Шум за калиткой несколько стих, но возобновился снова и вскоре калитка открылась. Открыла калитку какая-то незнакомая женщина, и щурясь, словно от яркого света, посмотрела на Сашу, а потом спросила:
- Вы к Владимиру? Пойдемте, я провожу.
Саша пошел вслед за ней по уже знакомому двору, по уже знакомой лестнице и через уже знакомую дверь. Он остановила Сашу в прихожей, прошла дальше и о чем-то стала говорить. За стенкой раздался громкий, веселый голос:
- А-а-а! Александр. Пусть проходит. Я сейчас иду.
Он показался, посмотрел на Сашу очень внимательно, и улыбнувшись, сказал:
- Что же ты не проходишь? Проходи! Я сейчас чай поставлю…
Саша, немного смутившись, разделся и прошел на кухню. Владимир Александрович привычно хлопотал на кухне, налаживая чаепитие. Саша, немного робея, присел на стул у стола. Владимир Александрович с плутоватой улыбкой доставал на стол сахар, печенье, масло и варенье.
- Ну как, прочитал? - начал беседу Владимир Александрович.
- Да, прочитал. Очень интересная штука. Неужели все это так и есть?
Владимир Александрович немного помолчал, размешивая сахар в чае. Помолчал, и сказал:
- Да ты пей, пей. Вот печенье, вот масло, вот варенье. Пей, ешь, не стесняйся. А что до евреев, да, в общем, это так и есть. Видишь ли, мы - русские, не так как евреи, не умеем держаться вместе, дружка за дружку. Вот евреи…, ты, кстати, читал "Катехизис еврея в России"?
- Нет, - признался Саша.
- Там сказано…, - Владимир Александрович словно запнулся: - Да я сейчас принесу.

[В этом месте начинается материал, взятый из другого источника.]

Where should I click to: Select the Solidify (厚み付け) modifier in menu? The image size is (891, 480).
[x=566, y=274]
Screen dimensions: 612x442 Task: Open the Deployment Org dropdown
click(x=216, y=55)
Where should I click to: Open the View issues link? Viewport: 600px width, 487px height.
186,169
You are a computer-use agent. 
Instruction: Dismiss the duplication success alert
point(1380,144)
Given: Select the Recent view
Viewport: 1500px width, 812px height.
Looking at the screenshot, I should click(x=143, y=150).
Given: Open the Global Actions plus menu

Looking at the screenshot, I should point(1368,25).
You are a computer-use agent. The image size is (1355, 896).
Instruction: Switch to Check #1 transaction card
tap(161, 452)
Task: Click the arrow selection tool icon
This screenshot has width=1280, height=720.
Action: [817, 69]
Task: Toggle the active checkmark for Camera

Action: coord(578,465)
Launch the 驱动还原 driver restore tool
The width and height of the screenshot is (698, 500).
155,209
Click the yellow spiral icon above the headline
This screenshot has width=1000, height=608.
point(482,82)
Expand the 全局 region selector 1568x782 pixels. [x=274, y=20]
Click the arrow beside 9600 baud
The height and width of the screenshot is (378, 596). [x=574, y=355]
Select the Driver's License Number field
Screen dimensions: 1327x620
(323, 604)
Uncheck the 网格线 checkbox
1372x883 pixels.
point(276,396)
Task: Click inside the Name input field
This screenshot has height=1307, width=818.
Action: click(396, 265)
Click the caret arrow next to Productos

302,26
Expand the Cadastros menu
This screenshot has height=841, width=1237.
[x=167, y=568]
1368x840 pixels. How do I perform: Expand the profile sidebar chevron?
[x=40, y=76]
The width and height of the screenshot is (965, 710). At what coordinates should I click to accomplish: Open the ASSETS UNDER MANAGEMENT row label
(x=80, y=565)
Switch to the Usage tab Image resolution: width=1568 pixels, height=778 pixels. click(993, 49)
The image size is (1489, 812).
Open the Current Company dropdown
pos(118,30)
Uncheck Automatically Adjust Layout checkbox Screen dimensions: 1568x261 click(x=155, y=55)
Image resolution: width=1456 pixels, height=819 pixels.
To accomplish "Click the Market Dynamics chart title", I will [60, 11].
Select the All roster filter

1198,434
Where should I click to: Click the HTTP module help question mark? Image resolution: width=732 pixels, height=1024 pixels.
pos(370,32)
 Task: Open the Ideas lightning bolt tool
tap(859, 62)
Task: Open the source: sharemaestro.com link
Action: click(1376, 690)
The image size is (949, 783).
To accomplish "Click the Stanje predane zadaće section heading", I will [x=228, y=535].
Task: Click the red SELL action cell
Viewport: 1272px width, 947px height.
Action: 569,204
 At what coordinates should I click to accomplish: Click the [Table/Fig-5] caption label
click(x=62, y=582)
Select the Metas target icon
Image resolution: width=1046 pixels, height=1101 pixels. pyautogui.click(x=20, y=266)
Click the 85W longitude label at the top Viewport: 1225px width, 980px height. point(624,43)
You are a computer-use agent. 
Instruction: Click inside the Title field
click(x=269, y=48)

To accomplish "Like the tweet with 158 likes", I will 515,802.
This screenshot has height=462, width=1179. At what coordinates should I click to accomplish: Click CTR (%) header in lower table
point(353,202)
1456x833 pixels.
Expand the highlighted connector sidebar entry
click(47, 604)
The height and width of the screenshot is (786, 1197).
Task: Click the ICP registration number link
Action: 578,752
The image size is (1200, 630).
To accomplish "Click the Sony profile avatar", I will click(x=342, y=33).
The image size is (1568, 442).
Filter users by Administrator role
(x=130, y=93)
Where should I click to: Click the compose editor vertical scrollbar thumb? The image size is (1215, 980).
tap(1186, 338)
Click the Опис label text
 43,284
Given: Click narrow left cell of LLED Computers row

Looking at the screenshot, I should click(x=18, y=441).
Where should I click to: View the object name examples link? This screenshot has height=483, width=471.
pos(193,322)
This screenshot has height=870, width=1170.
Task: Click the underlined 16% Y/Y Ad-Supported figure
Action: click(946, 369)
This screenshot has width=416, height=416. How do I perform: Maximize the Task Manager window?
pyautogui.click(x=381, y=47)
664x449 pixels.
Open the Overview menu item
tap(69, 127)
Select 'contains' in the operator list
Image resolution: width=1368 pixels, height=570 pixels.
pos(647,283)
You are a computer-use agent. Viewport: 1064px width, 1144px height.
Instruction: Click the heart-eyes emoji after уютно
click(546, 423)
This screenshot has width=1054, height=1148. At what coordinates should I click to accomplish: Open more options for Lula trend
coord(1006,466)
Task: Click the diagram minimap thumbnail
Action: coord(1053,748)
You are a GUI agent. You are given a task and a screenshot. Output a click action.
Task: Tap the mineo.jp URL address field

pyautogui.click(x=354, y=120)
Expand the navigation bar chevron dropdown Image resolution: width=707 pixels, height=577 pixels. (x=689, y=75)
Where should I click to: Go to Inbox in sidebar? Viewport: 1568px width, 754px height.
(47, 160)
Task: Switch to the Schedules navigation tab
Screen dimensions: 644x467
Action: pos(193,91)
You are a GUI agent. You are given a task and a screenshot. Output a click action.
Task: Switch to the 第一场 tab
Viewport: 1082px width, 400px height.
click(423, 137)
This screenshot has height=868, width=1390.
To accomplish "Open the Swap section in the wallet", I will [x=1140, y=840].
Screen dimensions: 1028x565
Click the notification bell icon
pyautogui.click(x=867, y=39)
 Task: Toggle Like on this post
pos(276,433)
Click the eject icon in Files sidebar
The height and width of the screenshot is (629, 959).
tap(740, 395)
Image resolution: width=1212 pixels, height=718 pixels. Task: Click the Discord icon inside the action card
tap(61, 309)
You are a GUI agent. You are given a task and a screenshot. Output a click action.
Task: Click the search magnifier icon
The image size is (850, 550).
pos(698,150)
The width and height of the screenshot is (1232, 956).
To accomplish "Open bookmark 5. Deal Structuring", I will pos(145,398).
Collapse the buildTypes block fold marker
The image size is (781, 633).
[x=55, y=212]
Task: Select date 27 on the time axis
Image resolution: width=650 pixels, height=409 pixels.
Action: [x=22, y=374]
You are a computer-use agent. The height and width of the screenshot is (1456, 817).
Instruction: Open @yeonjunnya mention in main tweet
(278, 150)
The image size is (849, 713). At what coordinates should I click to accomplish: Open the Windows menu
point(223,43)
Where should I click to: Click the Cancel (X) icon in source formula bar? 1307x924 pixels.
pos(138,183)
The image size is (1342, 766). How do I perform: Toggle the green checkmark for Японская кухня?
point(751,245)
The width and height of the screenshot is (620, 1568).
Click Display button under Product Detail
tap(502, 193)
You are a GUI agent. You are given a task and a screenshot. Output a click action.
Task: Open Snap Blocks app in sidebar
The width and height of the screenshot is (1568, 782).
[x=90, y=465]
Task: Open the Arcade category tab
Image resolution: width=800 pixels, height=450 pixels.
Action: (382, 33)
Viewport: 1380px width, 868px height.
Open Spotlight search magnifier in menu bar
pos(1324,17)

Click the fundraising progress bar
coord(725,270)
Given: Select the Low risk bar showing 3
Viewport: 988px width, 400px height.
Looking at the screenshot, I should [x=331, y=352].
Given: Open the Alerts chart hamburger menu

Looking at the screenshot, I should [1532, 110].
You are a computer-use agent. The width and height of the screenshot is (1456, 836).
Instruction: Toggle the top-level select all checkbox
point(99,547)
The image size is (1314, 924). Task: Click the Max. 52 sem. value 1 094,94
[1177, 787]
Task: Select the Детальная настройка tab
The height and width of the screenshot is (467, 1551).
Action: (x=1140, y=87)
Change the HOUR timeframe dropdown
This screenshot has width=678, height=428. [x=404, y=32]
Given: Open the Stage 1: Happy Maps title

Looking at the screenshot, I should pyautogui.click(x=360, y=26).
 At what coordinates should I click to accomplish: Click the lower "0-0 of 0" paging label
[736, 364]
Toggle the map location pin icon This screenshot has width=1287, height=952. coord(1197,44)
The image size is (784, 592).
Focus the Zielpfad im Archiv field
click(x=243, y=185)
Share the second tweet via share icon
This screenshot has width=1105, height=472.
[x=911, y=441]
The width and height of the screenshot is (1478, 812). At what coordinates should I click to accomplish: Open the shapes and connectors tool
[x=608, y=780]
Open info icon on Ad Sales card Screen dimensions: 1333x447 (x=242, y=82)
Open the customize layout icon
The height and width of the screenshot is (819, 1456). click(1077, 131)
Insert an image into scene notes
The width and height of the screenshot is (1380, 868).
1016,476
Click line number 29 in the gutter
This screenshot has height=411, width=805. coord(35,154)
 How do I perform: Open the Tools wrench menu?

Он выбежал из-за стола, и проскользнул в комнату, к своему шкафу. Там он снова начал копаться, переворачивая какие-то бумаги и кипы. Копался, искал, и наконец, из-под завала старых газет и бумаг, извлек искомое - старую, потертую газетку. Вернувшись за стол, он несколько раз перевернул ее, ища нужную статью. Нашедши ее, он надел очки и стал читать:
- Евреи!… Любите друг друга,… помогайте друг другу. Помогайте друг другу,… даже если ненавидите друг друга! Наша сила - в единстве, в нем залог наших успехов, наше спасение и процветание. 
Владимир Александрович остановил чтение и выдержал паузу, оценивая произведенный эффект. Саша молчал, и на время, ошеломленный, оставил чай в покое. Владимир Александрович продолжил:
- Видишь, как. Евреи…, любите друг друга. Евреи,… помогайте друг другу. А мы - русские, друг другу не помогаем.
- Да, не помогаем, - согласился Саша.
- А вот евреи, они друг за дружкой. Друг другу помогают и проталкивают. Так-то, Надо и нам - русским, учиться у евреев, учиться этой сплоченности и взаимопомощи. Мне евреи нравятся с этой стороны. Если бы и все русские были такими же как евреи… Вот в этом и заключается национализм, чтобы каждый был "за", а не "против" другого русского. Чтобы поддерживал русского, а не еврея.
Разговор дальше потек по более благожелательному руслу. Владимир Александрович оказался человеком дружелюбным, и быстро включил Сашу в круг своих, ели не друзей, то, по крайней мере, своих хороших знакомых. Под чай и печенье, Владимир Александрович пустился в рассказы о своей жизни, о том, как был музыкантом и играл в оркестрах и ресторане. Эти воспоминания доставляли ему огромное удовольствие, и Владимир Александрович был счастлив, что нашел честного слушателя. Антисемитская тема быстро отступила на задний план, уступив место воспоминаниям и свободным рассказам. Впрочем, у Владимира Александровича, хорошего рассказчика, с простонародным и понятным языком, была одна нехорошая сторона. Он очень любил повторяться, и заговорившись, не замечал, как повторял другими словами то, что только что рассказывал. Но Саша на это не обижался. Для него Владимир Александрович стал руководителем, стал, что ли, духовным отцом и учителем. Саша не знал, как это хорошо - иметь своего духовного отца и учителя. Учитель в его глазах раньше был только казенным школьным учителем, мучившим зря своих учеников, но теперь, когда он слушал рассказы Владимира Александровича, он понял, что Учитель - это хорошо. Учитель многое значит в жизни человека. Саша был рад, что судьба свела его с таким простым и понятным человеком, который охотно давал ему то, что недодавал ему его собственный отец.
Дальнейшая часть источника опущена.